Course information
- Schmitten Discgolf Parcours is located in Austria Schmitten Discgolf Parcours
- Elevation: 1,830 metres (6,000 ft)
- Website: www.schmitten.at/en/Summer-on-the-mountain/Hiking/Hiking-tips/Discgolf
- Established: 2009

Main
- Designer: Anders Golfen OG
- Holes: 18
- Par: 57
- Length: 3,500 metres (11,500 ft)

= Schmitten Discgolf Parcours =

Disc golf course in Austria

Schmitten Discgolf Parcours is a seasonal 18-hole disc golf course located in Zell am See, Austria. The course is set on a ski slope and progresses downhill. The first hole is 1830 m above sea level and the last hole is 430 m lower. Established on 15 June 2009, it was the first disc golf course in Austria and the 3,000th course to be added to the PDGA Course Directory.
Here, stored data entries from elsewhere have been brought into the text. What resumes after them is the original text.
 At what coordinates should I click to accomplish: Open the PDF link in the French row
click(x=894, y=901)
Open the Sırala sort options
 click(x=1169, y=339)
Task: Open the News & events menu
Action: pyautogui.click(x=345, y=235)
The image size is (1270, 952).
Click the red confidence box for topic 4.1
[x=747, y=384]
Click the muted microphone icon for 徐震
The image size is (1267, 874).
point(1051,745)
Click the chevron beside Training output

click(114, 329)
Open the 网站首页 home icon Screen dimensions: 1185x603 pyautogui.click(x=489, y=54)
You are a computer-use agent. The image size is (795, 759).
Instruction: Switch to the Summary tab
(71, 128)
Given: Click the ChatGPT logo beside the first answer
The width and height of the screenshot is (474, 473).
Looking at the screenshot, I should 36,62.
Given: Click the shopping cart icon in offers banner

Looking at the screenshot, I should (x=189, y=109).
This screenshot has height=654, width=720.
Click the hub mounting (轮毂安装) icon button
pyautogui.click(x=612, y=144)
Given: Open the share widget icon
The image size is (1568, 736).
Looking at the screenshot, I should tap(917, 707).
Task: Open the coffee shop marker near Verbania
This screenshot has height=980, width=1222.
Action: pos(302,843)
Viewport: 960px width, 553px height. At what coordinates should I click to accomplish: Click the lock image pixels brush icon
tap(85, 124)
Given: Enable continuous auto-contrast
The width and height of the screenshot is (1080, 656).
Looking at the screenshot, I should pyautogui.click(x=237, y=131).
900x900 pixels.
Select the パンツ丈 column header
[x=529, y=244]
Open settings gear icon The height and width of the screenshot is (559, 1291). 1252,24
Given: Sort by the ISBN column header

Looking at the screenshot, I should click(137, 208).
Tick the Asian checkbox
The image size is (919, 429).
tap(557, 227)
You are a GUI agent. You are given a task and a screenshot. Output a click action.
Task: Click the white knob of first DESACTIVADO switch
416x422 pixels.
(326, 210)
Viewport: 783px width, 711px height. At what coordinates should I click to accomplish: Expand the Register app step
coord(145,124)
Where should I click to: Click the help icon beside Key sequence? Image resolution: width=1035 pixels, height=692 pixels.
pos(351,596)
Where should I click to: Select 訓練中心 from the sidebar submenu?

It is open for free to players who purchased a valid cable car ticket.

== Course details ==
Most holes on Schmitten Discgolf Parcours are set on an open field, except hole 9. The course sports cyan tee pads made out of rubber and twenty Discmania DISCatcher baskets. There is a practice basket before hole 1 and a second one after hole 18. The course layout has been redesigned since its inception and a new map was published in 2018.

== Tournaments ==
Schmitten Discgolf Parcours hosts the yearly PDGA-sanctioned Schmitten Open tournament since 2010.